The average number of cohort infusions during the follow-up period was significantly greater in the CC (CC=4.8 infusions vs SC=2.9 infusions; P<0.001; Table 2). The mean dose per infusion (DPI) was significantly greater for the CC (CC=450 mg vs SC=380 mg; P<0.001). A similar trend was observed for the first (CC=442 mg vs SC=378 mg; P=0.004), second (CC=448 mg vs SC=387 mg; P=0.012), and third (CC=443 mg vs SC=395 mg; P=0.047) infusions (Figure 1). The overall mean interval between infusions was not statistically different (CC=9.7 weeks vs SC=10.7 weeks). This trend was generally similar when evaluating the intervals between the first and second infusions (CC=9.9 weeks vs SC=11.6 weeks), second and third infusions (CC=10.1 weeks vs SC=12.7 weeks; P=0.041), and third and fourth infusions (CC=9.6 weeks vs SC=11.8 weeks; Figure 1).
Figure 1 Medication dose and dosing intervals for matched continuers and switchers during the follow-up period.
Abbreviations: IFX, infliximab.
Fewer patients in the CC discontinued therapy during the follow-up period (CC=33.9% vs SC=87.0%; P<0.001; Figure 2), and patients in the CC remained on therapy longer than the patients in the SC. The average time to discontinuation was 275.7 days in the CC and 132.2 days in the SC (P<0.001). Among patients with confirmed discontinuation, the average time to discontinuation was 117.1 days in the CC and 98.4 days in the SC (P=0.032; Table 2). The median continuous use of any IFX during the study (baseline and follow-up) period was 1,080 days and 540 days for the CC and SC, respectively (P<0.001). The results indicate that 50% of the CC continued IFX medication after 1,080 days and 50% of the SC continued any IFX medication (CT-P13 or IFX) after 540 days (Figure 3).
Figure 2 Proportion of matched patients who discontinued, switched, or remained on cohort therapy during the follow-up period.
Abbreviations: CC, continuers cohort; SC, switchers cohort.

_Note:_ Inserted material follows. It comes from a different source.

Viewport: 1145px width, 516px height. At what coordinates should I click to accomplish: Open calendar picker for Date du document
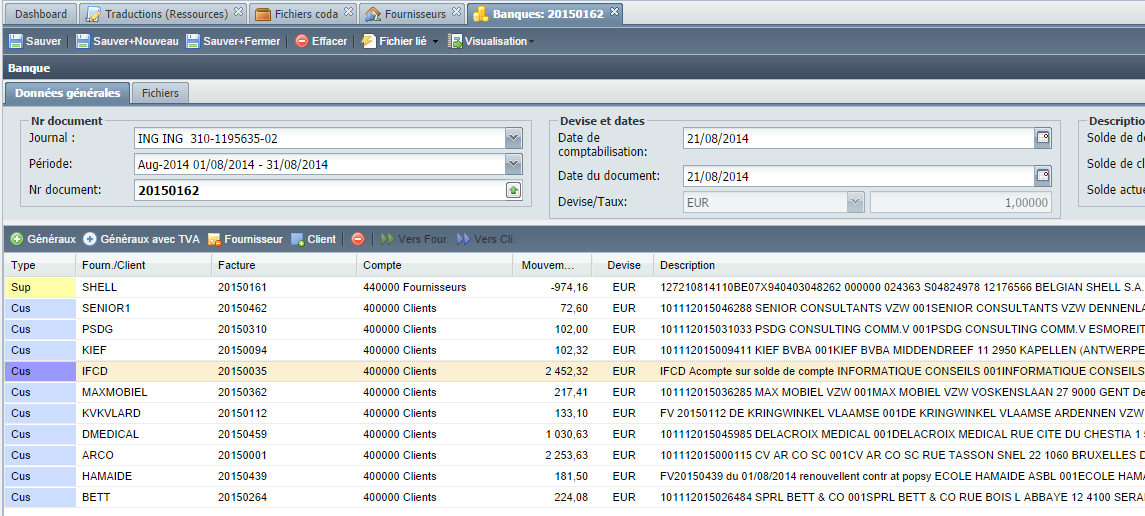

Figure 3 Kaplan–Meier curve for any infused anti-TNF-α use for the matched cohorts during the study period.
Note: P-value is <0.001.
Switches to another biologic medication during the follow-up period were observed in 19.0% of the CC (n=115) and 81.5% of the SC (n=75; P<0.001; Figure 2). Of the 115 CC patients who switched during the follow-up, 77.4% (n=89) initiated a non-IFX anti-TNF-α medication (ie, golimumab, adalimumab, etanercept) and 23.6% (n=26) initiated a biologic medication with another mechanism of action (Table 2). All 75 SC patients who switched from CT-P13 switched again. Approximately 88% (n=66) of the 75 SC patients who switched reinitiated IFX during the follow-up period; 12% (n=9) of the 75 patients initiated a non-IFX anti-TNF-α (Table 2).
The availability of biosimilars in the marketplace has resulted in patients switching from an innovator therapy to a biosimilar in some settings. This retrospective, observational study evaluated treatment patterns for IFX-treated RA patients who either continued IFX or switched to CT-P13. Two notable findings were made in this study. First, among a large national population database, 697 matched IFX-treated RA patients were identified, and only a small proportion of them (13%; n=92) were initially switched to CT-P13. The low switching rates from IFX to CT-P13 may be a result of several factors. Such factors, unmeasured in our study, could include physician or patient choice, comfort level with a product recently marketed, lack of formulary or tender-mandated switching, availability of drug supply, or a combination of these or other factors, including clinical factors.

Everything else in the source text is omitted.